Vocation Ltd (ASX: VET) shares entered a trading halt for the second time in as many months on Tuesday after the company decided it was necessary to "enable the Company to complete certain financial reviews which are currently in progress and, following completion of those reviews, make an announcement to the ASX updating the Company's FY15 guidance".
The trading halt comes a little over a month after the company announced that the Victorian Government was to pull $19.6 million of funding from two of Vocation's Registered Training Organisations (RTOs), BAWM and Aspin. The announcement has resulted in an 84% fall in the share price since shareholders were alerted to the review conducted by the Victorian Government.

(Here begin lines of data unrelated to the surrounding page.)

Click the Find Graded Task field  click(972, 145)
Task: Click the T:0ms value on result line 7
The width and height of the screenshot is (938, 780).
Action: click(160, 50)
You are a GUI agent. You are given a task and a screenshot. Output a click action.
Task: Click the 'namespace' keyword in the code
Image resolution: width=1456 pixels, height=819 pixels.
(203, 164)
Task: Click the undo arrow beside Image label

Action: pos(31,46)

Since then, Chairman and former federal Labor minister John Dawkins has resigned, shareholders have called for the sacking of Vocation's CEO Mark Hutchison, and litigation funder Bentham IMF Ltd (ASX: IMF) announced it would be funding a class action against the company.
Should you be worried?
If shareholders weren't already concerned about the future of the company, they have every right to be now. I made a guess previously about how the funding cut might hit the company's bottom line, however it appears that I may have seriously underestimated the impact.

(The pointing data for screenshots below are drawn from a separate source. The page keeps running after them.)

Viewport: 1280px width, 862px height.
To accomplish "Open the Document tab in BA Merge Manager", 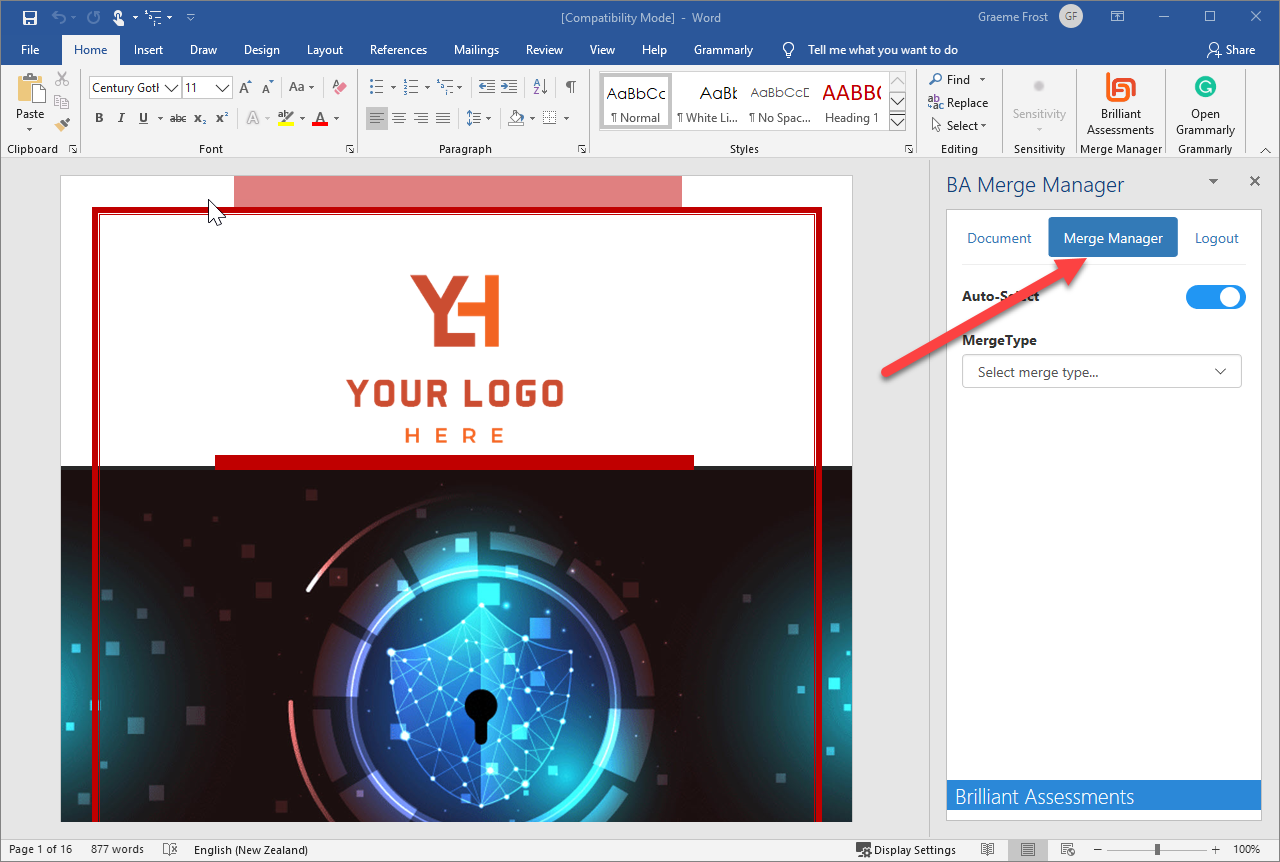I will click(999, 237).
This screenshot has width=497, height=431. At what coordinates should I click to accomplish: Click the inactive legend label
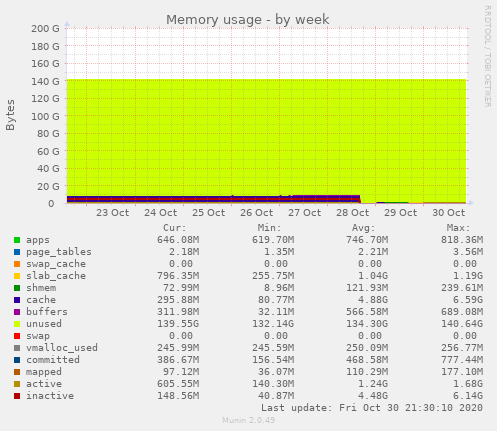[x=50, y=396]
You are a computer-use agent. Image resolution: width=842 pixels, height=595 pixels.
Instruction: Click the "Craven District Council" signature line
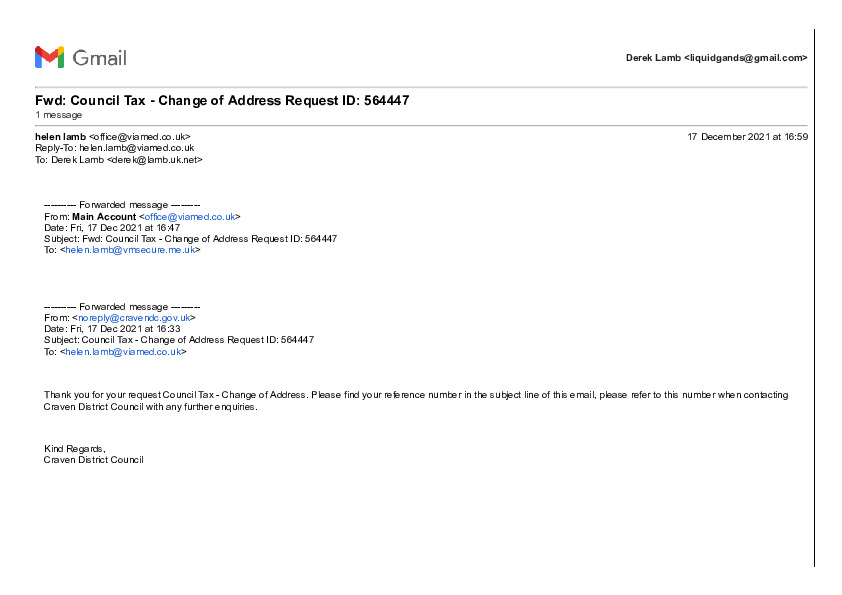pos(94,460)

The ruling, and subsequent media coverage, has damaged the brand's reputation as well as others in the industry according to Navitas Limited (ASX: NVT) CEO Rod Jones. In addition, the loss of Mr Dawkins will surely impact the group's previously strong relationship with regulators and funding bodies.
Vocation's FY15 profitability is at question now and the exodus of students following the ruling could be severe. CEO Mark Hutchinson predicted at the time of the decision that EBITDA would decrease by between 10-15% compared with the previous estimate of $64 million. This would imply a new range of $53m to $57m, however yesterday's trading halt implies that the guidance may be under threat.